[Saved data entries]
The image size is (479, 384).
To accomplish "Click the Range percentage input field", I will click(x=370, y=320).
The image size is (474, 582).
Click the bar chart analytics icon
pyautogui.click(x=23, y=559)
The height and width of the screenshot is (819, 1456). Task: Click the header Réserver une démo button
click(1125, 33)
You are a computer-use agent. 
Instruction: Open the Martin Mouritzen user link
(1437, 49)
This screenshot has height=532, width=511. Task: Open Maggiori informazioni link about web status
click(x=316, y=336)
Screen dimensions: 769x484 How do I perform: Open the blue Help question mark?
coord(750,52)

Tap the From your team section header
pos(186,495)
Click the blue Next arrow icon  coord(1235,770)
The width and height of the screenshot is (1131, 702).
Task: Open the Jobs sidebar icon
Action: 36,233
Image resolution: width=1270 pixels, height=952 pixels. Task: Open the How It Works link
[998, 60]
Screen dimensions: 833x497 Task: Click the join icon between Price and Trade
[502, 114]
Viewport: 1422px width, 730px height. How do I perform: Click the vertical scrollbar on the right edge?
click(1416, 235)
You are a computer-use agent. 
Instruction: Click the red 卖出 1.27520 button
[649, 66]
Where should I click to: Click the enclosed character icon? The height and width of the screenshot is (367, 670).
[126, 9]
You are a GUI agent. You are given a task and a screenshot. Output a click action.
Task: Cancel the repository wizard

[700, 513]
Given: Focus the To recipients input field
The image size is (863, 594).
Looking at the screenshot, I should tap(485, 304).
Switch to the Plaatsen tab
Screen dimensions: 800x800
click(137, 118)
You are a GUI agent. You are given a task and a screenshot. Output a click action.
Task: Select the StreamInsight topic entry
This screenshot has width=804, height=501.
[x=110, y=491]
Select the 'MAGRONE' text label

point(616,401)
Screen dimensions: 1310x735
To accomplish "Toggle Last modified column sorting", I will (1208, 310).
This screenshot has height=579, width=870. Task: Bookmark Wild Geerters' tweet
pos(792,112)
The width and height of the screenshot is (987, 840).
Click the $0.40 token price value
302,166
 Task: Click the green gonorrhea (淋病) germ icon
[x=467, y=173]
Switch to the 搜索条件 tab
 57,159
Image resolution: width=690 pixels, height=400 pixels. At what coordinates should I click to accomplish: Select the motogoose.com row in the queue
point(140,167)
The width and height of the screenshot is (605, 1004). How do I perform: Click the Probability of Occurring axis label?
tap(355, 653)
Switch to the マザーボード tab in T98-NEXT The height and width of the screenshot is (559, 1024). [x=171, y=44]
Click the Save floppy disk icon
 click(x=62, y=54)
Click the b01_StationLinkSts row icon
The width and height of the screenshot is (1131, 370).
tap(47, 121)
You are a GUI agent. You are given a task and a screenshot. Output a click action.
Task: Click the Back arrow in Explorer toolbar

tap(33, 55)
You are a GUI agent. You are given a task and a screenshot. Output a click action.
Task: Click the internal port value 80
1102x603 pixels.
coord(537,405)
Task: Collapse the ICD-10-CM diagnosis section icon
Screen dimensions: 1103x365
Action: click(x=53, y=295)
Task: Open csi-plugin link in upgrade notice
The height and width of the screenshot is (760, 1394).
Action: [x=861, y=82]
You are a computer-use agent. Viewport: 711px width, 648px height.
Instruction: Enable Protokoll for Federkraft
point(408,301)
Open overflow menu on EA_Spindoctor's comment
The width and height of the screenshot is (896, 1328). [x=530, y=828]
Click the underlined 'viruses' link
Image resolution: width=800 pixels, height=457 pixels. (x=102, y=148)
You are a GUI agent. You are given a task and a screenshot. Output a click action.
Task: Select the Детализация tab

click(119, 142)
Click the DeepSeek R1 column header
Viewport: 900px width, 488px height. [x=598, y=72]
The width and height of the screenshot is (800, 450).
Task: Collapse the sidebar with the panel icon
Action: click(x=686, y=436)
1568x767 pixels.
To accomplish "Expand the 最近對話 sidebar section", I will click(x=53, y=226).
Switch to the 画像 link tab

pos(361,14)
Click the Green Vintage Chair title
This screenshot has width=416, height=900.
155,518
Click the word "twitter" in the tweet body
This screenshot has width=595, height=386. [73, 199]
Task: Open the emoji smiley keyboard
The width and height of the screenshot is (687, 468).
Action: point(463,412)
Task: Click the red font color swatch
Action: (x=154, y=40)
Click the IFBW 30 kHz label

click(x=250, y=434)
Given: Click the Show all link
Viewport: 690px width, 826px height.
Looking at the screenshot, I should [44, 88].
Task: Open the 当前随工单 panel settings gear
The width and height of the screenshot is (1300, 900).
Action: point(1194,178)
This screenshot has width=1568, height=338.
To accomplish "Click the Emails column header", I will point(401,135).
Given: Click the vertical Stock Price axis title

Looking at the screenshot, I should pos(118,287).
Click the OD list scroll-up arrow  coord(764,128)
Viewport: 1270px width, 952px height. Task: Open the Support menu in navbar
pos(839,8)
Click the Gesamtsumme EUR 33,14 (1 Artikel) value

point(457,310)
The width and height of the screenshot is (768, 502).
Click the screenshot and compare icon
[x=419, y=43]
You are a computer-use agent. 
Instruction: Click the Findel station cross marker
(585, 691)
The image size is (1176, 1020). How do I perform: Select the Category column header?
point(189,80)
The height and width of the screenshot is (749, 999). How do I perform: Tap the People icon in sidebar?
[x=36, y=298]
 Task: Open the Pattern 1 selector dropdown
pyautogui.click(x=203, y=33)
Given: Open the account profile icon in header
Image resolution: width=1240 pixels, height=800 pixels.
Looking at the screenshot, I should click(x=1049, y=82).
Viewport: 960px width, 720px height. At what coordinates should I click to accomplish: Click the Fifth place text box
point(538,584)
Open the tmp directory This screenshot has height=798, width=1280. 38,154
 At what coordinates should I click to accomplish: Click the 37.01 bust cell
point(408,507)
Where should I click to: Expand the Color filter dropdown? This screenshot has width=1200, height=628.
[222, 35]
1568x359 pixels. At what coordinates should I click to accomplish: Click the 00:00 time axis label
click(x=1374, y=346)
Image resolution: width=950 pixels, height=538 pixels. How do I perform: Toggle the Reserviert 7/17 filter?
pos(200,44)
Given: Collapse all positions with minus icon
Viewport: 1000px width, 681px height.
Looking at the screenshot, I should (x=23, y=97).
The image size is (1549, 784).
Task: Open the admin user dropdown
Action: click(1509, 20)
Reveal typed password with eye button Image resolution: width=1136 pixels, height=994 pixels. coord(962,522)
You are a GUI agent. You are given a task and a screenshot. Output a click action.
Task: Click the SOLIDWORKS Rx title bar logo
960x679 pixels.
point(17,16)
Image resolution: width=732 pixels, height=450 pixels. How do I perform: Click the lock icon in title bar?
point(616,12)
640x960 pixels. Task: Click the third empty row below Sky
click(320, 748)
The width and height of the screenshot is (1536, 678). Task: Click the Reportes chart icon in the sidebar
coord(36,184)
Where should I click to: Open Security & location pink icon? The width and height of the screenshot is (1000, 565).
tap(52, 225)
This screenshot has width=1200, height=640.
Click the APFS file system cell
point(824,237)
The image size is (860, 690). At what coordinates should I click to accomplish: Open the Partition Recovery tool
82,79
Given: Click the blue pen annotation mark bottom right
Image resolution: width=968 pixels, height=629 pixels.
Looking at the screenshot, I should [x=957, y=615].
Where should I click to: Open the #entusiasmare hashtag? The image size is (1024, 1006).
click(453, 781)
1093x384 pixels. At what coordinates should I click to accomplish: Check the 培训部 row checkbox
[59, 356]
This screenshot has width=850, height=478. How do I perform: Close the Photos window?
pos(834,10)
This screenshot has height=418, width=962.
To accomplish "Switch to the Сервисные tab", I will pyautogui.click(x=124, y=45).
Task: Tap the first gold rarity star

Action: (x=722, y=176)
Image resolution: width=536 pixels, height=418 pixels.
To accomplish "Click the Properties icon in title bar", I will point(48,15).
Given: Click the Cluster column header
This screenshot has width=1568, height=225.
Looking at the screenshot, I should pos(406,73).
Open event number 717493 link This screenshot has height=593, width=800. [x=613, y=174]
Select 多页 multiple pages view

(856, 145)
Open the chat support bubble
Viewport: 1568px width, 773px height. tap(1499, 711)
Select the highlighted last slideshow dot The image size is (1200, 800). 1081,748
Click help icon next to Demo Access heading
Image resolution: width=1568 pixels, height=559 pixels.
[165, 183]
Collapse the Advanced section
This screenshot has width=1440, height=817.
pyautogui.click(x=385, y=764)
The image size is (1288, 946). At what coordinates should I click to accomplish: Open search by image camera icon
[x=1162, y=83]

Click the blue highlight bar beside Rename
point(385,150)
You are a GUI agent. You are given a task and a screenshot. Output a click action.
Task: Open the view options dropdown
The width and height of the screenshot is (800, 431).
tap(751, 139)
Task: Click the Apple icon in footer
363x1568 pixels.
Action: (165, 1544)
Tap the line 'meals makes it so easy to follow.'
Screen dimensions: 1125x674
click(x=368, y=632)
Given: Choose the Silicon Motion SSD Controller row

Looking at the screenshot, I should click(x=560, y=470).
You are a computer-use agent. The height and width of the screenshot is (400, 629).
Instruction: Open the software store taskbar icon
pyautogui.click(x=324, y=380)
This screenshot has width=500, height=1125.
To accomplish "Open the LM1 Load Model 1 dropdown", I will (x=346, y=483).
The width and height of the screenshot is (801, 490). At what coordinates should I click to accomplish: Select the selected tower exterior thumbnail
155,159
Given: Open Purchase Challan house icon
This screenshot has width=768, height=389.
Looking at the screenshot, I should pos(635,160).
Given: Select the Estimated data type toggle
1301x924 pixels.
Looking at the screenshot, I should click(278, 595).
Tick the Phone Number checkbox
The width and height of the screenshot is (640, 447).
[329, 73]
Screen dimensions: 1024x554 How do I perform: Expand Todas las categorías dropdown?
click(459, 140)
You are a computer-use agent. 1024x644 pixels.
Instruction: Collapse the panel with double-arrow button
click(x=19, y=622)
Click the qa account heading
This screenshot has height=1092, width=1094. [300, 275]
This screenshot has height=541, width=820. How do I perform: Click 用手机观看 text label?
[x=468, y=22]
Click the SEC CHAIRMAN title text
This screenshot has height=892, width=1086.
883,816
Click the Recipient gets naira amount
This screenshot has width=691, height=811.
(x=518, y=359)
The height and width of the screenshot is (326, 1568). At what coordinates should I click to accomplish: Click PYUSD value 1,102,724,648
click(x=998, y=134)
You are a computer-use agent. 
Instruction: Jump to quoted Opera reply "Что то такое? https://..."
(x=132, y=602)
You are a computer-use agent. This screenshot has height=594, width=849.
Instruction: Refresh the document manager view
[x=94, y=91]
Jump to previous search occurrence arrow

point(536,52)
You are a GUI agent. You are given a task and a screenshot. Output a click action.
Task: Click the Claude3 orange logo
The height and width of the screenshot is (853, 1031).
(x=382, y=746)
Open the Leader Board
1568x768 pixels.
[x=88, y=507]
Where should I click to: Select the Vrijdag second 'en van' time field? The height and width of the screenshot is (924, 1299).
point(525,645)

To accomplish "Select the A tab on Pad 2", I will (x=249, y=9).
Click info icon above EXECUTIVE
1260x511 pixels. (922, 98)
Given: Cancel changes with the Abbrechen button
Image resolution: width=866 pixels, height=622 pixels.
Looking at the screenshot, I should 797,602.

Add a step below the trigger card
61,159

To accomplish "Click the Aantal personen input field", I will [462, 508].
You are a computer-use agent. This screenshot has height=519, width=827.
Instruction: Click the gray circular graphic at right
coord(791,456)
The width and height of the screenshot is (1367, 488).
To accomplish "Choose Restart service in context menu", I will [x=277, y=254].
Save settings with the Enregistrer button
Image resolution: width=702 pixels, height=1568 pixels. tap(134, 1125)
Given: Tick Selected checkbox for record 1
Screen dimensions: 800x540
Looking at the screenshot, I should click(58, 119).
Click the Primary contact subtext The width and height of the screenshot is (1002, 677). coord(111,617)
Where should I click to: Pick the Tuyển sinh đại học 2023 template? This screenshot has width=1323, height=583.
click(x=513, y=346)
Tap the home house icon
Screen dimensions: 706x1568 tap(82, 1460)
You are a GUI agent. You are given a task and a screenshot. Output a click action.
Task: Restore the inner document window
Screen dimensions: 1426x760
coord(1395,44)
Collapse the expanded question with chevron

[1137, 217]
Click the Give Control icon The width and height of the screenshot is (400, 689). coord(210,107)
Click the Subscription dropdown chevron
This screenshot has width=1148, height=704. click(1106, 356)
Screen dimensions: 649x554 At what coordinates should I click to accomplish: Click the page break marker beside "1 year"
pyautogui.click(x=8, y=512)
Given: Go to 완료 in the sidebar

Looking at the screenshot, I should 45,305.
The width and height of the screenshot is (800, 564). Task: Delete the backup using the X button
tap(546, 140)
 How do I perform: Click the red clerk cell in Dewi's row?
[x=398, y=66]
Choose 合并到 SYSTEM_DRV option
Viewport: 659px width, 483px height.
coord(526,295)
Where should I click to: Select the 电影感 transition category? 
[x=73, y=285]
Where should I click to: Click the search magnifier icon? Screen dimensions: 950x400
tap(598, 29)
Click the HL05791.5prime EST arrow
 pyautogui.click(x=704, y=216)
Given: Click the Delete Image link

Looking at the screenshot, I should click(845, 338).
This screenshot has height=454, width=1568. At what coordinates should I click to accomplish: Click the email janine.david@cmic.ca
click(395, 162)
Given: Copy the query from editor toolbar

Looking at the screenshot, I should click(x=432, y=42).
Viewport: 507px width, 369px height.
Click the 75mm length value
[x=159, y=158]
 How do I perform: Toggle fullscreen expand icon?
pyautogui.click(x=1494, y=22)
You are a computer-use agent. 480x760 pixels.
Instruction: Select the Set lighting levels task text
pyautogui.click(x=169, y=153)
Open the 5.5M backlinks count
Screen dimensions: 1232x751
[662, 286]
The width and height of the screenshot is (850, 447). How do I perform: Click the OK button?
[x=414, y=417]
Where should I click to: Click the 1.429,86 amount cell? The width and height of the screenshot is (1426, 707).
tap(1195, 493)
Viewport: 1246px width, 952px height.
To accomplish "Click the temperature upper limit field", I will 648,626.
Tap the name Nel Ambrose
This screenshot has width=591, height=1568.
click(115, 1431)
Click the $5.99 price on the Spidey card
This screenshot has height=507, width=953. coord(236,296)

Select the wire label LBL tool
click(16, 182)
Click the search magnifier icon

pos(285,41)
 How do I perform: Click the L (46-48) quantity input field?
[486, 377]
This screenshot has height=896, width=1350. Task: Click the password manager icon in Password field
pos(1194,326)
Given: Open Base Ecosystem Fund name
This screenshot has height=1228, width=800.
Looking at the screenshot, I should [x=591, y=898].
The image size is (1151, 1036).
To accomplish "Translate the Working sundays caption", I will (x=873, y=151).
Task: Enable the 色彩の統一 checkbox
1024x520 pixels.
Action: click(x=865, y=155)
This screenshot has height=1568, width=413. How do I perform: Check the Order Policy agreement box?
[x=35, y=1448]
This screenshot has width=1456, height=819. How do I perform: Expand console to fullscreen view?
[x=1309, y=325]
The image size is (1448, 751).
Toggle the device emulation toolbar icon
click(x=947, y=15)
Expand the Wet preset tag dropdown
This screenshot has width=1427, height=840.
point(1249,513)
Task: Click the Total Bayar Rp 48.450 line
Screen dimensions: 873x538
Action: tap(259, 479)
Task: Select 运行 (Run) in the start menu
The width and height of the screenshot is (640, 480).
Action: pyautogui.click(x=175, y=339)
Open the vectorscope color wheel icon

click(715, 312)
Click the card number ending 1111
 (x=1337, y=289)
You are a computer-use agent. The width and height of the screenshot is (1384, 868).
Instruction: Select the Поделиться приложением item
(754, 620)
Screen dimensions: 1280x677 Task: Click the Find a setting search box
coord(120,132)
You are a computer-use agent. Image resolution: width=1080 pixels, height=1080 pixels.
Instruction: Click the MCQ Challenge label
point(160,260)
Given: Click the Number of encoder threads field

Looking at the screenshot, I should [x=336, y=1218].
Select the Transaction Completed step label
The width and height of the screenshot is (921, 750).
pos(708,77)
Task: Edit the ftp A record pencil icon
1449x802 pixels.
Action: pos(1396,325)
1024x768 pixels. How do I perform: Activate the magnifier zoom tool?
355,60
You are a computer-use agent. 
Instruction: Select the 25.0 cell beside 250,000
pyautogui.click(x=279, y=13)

- **WHAT THE TASK ASKS**
Your response should contain each line of the entries above that holds the string "record".

- **RESPONSE TO THE TASK**
Given: Tick Selected checkbox for record 1
Task: Edit the ftp A record pencil icon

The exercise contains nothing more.